=== Written task ===
Copy the data below word for word, starting with the line that contains "part label 13411?" and going on through the line that contains "pyautogui.click(x=305, y=113)".
[START OF Information supplied]
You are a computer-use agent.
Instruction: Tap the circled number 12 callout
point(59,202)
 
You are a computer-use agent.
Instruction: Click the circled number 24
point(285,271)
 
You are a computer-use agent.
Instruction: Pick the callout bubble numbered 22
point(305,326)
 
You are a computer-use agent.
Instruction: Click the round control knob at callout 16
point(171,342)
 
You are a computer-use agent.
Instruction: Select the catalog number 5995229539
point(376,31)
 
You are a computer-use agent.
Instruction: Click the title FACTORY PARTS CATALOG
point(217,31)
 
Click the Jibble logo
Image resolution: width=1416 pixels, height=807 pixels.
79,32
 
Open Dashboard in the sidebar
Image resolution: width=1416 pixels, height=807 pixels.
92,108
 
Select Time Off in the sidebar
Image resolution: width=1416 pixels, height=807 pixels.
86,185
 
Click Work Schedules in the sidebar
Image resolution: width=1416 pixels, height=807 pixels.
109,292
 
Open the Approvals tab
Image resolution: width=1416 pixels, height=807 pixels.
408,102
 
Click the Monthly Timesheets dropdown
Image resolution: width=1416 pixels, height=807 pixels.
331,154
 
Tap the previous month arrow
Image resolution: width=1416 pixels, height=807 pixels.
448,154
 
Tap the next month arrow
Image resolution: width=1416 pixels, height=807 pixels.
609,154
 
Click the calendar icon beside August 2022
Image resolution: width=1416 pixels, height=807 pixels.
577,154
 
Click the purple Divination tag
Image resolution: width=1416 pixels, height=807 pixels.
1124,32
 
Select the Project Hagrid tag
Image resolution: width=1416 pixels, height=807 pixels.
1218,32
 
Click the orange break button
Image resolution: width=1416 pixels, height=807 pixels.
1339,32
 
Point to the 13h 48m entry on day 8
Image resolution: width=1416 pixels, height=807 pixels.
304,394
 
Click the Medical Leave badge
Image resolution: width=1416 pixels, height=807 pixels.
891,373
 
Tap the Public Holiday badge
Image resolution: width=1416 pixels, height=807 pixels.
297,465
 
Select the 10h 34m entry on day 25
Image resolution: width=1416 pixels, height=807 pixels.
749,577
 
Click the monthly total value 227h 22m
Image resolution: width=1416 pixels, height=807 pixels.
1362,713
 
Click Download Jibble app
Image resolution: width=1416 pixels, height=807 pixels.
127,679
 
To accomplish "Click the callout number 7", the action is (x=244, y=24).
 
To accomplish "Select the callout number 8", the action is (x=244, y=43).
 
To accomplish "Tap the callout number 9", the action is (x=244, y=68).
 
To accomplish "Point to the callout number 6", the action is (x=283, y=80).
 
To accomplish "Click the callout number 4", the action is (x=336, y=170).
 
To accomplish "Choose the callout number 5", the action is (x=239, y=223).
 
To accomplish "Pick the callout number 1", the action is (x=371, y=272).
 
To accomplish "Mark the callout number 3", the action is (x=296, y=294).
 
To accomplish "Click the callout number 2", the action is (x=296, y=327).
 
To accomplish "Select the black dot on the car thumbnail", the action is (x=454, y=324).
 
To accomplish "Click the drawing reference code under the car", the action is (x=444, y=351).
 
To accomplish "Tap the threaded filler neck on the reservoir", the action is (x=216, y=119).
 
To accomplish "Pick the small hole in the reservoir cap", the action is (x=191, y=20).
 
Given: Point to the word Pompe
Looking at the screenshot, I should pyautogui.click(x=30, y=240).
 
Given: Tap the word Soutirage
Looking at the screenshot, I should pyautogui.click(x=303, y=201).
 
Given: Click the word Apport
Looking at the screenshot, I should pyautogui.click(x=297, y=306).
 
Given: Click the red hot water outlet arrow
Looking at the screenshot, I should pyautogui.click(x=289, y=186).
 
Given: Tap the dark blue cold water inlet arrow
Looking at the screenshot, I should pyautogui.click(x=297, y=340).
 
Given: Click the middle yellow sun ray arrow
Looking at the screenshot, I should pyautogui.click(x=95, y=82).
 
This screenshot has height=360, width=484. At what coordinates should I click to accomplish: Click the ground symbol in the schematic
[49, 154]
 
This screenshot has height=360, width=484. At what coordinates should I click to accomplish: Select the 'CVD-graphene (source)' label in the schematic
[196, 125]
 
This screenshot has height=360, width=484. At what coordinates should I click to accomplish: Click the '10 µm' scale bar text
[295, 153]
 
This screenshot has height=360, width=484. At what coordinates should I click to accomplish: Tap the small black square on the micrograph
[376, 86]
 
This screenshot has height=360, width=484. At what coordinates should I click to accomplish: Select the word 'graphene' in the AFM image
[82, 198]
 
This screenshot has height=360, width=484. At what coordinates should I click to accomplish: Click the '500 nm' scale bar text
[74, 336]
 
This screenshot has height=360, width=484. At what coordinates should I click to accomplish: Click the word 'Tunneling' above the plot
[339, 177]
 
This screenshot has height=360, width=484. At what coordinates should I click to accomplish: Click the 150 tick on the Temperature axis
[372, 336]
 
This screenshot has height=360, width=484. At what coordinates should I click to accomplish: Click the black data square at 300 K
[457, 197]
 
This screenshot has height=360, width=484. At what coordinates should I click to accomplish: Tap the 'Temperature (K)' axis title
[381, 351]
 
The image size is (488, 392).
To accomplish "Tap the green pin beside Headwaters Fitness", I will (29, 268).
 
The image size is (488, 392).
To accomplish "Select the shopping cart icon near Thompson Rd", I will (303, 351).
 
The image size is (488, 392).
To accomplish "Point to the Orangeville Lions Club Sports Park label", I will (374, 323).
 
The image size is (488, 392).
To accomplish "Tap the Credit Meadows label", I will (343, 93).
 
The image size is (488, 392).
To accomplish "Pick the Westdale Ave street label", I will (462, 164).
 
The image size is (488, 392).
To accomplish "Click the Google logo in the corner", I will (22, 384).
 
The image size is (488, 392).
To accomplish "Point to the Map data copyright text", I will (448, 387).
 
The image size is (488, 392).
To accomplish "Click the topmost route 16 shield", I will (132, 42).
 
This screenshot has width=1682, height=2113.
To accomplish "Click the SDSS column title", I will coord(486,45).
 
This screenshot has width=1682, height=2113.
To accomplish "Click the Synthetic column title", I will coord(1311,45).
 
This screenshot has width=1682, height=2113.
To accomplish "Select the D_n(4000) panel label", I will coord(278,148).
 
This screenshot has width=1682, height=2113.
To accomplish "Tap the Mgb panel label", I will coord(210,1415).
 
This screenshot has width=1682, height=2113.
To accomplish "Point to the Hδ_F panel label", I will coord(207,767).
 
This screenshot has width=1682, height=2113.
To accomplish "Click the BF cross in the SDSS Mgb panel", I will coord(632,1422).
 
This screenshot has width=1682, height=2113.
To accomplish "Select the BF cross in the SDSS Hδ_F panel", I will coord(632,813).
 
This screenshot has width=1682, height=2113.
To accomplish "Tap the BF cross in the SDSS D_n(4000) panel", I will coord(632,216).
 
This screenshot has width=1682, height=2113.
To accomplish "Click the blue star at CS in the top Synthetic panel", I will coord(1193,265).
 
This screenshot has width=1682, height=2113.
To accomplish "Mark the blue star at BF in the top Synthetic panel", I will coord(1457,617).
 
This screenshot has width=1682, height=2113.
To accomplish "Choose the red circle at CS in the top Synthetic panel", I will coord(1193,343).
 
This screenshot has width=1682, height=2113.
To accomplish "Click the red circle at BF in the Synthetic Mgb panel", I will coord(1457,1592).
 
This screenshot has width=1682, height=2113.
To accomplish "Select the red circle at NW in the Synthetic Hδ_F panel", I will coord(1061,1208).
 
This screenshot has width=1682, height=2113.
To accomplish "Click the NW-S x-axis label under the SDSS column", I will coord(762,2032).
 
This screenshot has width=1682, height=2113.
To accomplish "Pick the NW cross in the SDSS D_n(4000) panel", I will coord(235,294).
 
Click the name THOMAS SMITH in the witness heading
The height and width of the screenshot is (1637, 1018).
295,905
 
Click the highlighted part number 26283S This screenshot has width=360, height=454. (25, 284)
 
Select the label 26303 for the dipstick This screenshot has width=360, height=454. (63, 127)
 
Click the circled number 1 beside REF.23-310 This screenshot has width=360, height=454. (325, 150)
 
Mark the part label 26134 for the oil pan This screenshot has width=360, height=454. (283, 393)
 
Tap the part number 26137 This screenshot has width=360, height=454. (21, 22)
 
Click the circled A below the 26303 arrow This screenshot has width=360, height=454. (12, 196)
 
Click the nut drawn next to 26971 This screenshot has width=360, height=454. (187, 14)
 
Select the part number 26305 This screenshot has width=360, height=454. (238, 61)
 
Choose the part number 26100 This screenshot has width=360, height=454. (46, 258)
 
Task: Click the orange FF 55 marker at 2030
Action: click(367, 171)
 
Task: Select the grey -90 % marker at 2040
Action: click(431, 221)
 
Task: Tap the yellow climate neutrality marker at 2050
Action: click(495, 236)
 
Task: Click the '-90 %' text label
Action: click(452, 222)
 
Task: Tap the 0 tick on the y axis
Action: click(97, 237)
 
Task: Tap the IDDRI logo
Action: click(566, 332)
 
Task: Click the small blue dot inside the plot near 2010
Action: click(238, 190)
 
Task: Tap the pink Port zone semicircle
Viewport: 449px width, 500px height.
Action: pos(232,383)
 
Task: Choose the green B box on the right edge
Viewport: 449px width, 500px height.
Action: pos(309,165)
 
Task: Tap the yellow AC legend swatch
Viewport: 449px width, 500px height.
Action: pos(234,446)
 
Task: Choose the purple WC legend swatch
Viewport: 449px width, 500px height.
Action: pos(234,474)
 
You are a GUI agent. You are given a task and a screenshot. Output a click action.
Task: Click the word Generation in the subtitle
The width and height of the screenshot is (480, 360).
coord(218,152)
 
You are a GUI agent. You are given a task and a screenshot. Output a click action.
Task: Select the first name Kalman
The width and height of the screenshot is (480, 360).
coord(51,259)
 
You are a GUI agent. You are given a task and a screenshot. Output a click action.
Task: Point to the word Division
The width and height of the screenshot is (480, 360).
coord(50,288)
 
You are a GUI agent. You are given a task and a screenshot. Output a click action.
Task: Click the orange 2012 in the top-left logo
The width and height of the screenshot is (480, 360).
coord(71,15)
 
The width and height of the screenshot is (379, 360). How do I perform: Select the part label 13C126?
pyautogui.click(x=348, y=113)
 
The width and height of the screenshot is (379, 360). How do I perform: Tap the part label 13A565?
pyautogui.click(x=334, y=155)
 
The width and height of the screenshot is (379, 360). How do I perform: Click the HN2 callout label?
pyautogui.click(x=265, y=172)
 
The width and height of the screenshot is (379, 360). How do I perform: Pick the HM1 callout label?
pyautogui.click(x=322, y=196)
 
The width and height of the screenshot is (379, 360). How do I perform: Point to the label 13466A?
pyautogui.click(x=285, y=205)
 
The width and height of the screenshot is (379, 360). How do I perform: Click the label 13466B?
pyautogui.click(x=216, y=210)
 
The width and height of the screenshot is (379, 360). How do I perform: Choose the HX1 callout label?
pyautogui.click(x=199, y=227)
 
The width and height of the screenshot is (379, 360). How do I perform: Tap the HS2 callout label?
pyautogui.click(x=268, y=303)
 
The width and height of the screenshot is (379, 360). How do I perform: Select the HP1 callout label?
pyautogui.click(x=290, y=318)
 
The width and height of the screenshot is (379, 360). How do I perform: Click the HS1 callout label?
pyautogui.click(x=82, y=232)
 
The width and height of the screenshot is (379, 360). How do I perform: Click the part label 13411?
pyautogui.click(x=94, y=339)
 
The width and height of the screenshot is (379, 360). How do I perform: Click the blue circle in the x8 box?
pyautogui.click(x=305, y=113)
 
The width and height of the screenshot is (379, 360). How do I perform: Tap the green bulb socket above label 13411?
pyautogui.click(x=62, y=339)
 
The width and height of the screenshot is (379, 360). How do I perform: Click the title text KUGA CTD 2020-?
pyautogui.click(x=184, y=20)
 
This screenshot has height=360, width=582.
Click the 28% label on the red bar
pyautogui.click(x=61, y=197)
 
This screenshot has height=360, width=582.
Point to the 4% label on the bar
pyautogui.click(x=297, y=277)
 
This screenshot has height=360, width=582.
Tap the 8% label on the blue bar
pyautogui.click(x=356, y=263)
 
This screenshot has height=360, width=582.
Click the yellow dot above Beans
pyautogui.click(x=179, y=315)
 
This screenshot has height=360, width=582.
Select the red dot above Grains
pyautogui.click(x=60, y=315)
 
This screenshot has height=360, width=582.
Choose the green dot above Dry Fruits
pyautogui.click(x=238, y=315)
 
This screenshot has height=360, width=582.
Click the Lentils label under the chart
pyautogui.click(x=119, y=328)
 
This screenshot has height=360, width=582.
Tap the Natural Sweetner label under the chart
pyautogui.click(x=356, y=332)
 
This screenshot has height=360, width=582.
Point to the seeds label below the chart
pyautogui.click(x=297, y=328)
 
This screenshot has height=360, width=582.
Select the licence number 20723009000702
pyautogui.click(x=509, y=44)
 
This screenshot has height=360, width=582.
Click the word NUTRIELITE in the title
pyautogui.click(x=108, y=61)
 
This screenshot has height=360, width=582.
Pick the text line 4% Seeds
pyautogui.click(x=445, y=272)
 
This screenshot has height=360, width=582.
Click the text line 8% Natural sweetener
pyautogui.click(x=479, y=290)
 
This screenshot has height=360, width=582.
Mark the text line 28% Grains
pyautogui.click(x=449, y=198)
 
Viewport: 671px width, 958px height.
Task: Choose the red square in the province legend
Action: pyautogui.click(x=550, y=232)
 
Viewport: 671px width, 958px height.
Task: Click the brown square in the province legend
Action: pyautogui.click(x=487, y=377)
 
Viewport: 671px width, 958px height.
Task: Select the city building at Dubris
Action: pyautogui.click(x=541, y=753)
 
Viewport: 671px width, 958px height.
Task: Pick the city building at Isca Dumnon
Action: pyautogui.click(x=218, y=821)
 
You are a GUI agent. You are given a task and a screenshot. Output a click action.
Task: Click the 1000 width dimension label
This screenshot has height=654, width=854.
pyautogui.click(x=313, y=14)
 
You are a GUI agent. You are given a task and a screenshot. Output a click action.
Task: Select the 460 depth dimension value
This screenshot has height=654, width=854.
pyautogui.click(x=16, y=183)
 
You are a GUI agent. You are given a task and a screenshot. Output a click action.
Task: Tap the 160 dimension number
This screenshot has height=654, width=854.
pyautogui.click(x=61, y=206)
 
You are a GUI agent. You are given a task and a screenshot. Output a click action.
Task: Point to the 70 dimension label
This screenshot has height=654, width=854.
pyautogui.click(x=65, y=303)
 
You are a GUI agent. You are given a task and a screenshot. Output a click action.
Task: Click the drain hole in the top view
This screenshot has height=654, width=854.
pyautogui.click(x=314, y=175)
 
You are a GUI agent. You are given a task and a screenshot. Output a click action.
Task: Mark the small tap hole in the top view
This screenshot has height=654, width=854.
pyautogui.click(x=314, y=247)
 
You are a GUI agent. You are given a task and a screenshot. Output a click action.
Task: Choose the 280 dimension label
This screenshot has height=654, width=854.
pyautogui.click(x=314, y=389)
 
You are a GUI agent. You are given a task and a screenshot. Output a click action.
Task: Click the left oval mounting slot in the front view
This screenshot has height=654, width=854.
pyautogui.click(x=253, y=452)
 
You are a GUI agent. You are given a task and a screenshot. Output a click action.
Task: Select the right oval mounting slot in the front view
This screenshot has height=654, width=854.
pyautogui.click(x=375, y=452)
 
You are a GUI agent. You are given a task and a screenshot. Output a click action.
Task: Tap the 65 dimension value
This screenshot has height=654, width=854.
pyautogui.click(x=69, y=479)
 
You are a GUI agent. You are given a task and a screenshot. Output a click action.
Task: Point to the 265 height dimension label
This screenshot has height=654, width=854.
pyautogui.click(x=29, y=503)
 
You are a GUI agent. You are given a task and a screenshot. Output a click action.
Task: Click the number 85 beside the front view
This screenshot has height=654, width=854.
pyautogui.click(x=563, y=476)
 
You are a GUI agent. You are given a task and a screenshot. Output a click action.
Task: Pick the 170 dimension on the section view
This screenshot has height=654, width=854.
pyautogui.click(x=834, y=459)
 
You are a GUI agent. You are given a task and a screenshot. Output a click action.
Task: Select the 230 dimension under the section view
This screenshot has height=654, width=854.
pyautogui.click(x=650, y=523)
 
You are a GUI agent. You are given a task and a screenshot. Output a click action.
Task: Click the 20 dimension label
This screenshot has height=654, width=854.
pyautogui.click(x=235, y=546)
[END OF Information supplied]
=== Final answer ===
The width and height of the screenshot is (379, 360). How do I perform: Click the part label 13411?
pyautogui.click(x=94, y=339)
 
The width and height of the screenshot is (379, 360). How do I perform: Click the blue circle in the x8 box?
pyautogui.click(x=305, y=113)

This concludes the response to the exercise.